## [To be done]
Starting from the first line of the data and stopping after the line that contains "Image resolution: width=615", recast these lines as a numbered list, leaving out any blank lines.

## [Dataset records]
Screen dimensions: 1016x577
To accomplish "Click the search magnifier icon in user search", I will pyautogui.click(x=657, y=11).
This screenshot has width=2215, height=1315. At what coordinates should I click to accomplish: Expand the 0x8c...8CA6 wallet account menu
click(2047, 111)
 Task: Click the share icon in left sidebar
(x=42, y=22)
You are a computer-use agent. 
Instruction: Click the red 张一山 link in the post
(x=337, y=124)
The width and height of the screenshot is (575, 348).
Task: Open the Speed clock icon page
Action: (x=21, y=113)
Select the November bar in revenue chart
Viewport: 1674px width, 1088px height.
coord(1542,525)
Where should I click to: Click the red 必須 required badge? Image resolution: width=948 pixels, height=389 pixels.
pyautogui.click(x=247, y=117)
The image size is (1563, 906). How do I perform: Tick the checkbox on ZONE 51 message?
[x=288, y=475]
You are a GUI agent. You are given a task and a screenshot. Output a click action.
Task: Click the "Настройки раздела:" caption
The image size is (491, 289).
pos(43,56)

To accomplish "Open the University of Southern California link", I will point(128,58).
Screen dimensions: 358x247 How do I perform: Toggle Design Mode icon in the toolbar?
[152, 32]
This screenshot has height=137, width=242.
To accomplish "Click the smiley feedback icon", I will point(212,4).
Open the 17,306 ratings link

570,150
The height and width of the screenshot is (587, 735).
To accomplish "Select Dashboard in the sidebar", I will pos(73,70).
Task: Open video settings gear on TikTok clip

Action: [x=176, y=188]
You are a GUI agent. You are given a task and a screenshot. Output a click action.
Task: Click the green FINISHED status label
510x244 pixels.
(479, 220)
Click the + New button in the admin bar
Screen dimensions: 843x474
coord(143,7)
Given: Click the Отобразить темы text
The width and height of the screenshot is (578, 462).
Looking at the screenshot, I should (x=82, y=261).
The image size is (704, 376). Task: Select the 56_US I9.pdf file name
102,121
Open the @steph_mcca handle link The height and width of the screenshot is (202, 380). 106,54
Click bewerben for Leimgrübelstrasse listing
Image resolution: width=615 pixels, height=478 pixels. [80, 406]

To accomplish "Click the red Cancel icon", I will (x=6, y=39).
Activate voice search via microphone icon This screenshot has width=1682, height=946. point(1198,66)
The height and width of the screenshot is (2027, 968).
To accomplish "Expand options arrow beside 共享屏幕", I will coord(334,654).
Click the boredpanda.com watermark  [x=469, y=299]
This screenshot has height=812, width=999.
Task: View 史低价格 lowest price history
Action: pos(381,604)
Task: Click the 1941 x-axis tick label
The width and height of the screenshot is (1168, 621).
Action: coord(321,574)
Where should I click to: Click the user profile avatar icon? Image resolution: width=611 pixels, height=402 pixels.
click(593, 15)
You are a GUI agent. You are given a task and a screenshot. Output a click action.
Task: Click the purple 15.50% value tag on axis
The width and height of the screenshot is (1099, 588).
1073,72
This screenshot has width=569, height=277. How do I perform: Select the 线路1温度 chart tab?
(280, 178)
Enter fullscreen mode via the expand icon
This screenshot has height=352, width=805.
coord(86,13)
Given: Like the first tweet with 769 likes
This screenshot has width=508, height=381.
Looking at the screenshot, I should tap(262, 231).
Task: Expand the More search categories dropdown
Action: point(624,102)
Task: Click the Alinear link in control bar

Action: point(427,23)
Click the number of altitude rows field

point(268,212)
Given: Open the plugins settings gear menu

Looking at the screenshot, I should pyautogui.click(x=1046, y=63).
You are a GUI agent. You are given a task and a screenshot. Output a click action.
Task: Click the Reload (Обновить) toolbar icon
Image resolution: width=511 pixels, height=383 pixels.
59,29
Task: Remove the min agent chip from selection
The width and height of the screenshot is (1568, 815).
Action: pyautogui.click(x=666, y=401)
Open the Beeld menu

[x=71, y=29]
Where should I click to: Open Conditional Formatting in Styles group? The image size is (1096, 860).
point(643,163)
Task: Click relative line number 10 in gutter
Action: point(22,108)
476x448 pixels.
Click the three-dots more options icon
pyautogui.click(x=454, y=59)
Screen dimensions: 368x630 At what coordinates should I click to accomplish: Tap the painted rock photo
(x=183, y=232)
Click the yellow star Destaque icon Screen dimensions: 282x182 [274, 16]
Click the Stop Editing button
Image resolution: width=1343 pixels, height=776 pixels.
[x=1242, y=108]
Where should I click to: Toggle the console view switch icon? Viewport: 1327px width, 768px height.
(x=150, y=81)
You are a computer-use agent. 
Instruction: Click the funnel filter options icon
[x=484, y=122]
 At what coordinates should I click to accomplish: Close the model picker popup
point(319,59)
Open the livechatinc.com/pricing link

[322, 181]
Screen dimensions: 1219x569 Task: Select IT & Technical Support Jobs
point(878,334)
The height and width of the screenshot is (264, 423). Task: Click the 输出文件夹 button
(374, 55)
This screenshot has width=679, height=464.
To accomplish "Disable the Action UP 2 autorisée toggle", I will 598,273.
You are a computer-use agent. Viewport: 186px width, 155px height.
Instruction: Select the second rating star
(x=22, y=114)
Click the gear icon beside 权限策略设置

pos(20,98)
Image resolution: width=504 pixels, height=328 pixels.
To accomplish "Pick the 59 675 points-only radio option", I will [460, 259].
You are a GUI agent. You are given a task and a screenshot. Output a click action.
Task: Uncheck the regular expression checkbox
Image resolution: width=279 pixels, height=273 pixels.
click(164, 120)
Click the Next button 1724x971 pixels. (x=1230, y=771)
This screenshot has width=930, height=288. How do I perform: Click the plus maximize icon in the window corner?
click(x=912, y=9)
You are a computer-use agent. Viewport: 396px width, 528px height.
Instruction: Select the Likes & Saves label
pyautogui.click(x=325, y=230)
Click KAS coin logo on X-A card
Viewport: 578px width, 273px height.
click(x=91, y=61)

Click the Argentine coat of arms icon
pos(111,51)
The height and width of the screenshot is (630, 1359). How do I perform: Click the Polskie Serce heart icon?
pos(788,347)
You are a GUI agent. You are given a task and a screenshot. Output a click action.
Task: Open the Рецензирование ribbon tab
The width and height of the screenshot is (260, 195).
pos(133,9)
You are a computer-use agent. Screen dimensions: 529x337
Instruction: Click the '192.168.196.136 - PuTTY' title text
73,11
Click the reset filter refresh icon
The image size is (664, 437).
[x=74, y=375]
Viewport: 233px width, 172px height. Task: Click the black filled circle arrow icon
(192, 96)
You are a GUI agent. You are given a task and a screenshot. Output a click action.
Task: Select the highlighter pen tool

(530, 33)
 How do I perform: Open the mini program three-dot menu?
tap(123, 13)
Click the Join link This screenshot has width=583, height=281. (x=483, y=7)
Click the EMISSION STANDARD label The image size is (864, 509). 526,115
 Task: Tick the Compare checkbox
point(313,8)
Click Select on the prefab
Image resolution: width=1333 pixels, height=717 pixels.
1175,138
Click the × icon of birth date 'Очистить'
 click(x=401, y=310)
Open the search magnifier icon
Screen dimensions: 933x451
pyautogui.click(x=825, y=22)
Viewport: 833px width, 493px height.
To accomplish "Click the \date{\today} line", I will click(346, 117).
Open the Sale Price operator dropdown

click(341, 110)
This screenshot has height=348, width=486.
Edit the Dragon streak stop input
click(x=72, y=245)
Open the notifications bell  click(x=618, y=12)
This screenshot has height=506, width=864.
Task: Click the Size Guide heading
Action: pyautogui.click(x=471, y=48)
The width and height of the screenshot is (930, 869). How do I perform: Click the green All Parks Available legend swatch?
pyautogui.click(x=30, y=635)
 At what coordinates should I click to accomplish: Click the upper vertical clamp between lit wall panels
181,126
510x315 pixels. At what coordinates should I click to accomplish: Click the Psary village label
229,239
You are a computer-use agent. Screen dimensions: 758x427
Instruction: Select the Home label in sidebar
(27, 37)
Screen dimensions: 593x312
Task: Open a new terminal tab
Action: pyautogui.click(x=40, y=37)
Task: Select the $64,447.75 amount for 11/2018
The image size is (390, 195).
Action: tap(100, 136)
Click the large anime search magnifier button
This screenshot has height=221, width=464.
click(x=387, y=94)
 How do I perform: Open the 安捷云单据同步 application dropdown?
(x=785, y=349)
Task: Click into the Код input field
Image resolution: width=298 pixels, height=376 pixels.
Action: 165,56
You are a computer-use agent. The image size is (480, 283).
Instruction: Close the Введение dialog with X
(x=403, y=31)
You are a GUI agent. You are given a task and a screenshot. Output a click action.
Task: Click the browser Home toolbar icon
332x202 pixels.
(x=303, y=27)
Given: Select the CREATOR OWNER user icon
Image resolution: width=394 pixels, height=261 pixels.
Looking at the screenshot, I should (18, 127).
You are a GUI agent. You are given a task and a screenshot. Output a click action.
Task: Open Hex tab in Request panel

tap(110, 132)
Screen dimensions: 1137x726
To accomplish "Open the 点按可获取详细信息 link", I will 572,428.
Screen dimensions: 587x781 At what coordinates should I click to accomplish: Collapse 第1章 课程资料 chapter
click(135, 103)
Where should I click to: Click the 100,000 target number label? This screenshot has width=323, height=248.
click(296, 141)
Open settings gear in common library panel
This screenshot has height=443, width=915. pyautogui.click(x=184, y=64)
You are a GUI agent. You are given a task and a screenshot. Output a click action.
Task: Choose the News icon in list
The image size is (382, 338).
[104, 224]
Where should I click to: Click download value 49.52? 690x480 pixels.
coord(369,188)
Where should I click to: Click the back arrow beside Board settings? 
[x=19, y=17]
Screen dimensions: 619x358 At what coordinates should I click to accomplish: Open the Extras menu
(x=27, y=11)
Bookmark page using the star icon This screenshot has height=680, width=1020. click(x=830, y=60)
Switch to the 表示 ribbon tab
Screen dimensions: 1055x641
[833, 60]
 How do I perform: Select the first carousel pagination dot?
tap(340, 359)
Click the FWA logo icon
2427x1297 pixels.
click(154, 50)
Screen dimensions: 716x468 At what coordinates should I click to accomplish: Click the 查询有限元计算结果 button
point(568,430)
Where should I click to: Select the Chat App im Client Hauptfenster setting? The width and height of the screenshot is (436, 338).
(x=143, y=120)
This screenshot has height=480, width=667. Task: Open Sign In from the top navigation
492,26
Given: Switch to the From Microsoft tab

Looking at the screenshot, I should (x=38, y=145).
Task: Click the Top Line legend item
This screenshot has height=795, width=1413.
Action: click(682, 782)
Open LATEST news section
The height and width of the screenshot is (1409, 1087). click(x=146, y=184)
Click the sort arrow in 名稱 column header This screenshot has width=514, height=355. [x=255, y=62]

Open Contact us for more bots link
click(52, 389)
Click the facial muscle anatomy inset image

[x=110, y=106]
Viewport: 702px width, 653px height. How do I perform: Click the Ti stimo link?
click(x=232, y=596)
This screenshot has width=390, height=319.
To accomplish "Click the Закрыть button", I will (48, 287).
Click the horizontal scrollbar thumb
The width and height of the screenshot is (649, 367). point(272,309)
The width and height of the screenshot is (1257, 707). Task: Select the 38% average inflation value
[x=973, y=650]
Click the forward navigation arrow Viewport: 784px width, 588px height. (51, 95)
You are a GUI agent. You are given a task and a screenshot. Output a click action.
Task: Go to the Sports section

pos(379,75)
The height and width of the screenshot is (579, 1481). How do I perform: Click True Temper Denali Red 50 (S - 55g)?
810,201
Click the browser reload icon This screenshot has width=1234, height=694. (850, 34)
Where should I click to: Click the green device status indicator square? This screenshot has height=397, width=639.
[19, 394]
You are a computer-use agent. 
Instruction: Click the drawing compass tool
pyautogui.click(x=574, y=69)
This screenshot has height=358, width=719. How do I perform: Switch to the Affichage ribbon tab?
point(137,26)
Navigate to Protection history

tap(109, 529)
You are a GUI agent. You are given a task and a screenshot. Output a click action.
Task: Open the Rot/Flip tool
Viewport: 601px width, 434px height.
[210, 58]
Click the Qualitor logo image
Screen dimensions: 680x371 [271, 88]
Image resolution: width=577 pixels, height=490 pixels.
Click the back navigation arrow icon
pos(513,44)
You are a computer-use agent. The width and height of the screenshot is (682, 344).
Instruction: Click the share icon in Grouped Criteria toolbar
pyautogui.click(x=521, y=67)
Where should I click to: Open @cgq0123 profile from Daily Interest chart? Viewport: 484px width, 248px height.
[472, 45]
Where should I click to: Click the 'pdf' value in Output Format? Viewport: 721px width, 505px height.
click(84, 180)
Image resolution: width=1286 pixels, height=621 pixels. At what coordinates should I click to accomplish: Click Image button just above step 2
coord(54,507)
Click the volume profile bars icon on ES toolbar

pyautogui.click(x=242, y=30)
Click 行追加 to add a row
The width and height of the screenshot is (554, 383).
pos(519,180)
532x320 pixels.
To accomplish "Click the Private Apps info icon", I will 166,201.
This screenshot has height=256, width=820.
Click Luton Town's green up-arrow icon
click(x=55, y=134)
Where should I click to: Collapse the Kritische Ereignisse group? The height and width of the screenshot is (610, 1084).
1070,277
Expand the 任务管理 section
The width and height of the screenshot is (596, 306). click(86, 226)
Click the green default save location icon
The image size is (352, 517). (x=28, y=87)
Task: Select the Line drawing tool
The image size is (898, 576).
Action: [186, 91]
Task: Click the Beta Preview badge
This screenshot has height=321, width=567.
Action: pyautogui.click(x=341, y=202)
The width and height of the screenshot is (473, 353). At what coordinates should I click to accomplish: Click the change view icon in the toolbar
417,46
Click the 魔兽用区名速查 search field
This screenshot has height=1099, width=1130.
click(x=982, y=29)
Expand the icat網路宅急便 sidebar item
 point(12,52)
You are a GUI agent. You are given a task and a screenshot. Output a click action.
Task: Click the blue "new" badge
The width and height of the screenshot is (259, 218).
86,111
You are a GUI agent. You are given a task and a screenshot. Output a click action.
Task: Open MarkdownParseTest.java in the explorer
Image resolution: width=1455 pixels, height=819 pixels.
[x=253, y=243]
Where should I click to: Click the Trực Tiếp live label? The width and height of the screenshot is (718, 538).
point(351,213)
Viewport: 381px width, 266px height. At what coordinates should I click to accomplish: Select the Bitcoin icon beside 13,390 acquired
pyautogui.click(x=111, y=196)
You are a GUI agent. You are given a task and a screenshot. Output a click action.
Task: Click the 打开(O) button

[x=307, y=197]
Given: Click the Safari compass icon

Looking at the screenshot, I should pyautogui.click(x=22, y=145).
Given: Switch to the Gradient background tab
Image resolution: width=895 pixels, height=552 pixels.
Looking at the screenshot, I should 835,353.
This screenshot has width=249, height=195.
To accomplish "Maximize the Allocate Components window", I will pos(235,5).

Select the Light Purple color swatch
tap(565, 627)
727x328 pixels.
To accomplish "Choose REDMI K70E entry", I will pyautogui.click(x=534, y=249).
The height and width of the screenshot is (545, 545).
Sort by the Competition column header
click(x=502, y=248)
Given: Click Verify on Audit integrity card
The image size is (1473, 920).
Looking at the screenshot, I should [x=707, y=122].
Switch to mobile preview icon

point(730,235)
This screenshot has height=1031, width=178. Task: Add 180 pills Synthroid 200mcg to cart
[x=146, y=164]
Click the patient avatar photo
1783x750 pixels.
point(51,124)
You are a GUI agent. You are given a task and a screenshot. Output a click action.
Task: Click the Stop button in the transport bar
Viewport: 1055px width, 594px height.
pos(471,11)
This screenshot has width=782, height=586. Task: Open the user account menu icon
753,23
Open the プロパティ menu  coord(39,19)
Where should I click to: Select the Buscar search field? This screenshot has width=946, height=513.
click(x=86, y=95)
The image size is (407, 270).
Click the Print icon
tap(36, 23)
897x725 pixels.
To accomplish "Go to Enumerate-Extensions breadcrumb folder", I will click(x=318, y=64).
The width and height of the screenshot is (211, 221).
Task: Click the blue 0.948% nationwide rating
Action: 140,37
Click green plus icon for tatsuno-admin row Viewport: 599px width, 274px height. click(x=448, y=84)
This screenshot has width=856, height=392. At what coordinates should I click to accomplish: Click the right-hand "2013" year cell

## [Task output]
1. Screen dimensions: 1016x577
2. To accomplish "Click the search magnifier icon in user search", I will pyautogui.click(x=657, y=11).
3. This screenshot has width=2215, height=1315. At what coordinates should I click to accomplish: Expand the 0x8c...8CA6 wallet account menu
4. click(2047, 111)
5.  Task: Click the share icon in left sidebar
6. (x=42, y=22)
7. You are a computer-use agent. 
8. Instruction: Click the red 张一山 link in the post
9. (x=337, y=124)
10. The width and height of the screenshot is (575, 348).
11. Task: Open the Speed clock icon page
12. Action: (x=21, y=113)
13. Select the November bar in revenue chart
14. Viewport: 1674px width, 1088px height.
15. coord(1542,525)
16. Where should I click to: Click the red 必須 required badge? Image resolution: width=948 pixels, height=389 pixels.
17. pyautogui.click(x=247, y=117)
18. The image size is (1563, 906). How do I perform: Tick the checkbox on ZONE 51 message?
19. [x=288, y=475]
20. You are a GUI agent. You are given a task and a screenshot. Output a click action.
21. Task: Click the "Настройки раздела:" caption
22. The image size is (491, 289).
23. pos(43,56)
24. To accomplish "Open the University of Southern California link", I will point(128,58).
25. Screen dimensions: 358x247 How do I perform: Toggle Design Mode icon in the toolbar?
26. [152, 32]
27. This screenshot has height=137, width=242.
28. To accomplish "Click the smiley feedback icon", I will point(212,4).
29. Open the 17,306 ratings link
30. 570,150
31. The height and width of the screenshot is (587, 735).
32. To accomplish "Select Dashboard in the sidebar", I will pos(73,70).
33. Task: Open video settings gear on TikTok clip
34. Action: [x=176, y=188]
35. You are a GUI agent. You are given a task and a screenshot. Output a click action.
36. Task: Click the green FINISHED status label
37. 510x244 pixels.
38. (479, 220)
39. Click the + New button in the admin bar
40. Screen dimensions: 843x474
41. coord(143,7)
42. Given: Click the Отобразить темы text
43. The width and height of the screenshot is (578, 462).
44. Looking at the screenshot, I should (x=82, y=261).
45. The image size is (704, 376). Task: Select the 56_US I9.pdf file name
46. 102,121
47. Open the @steph_mcca handle link The height and width of the screenshot is (202, 380). 106,54
48. Click bewerben for Leimgrübelstrasse listing
49. Image resolution: width=615 pixels, height=478 pixels. [80, 406]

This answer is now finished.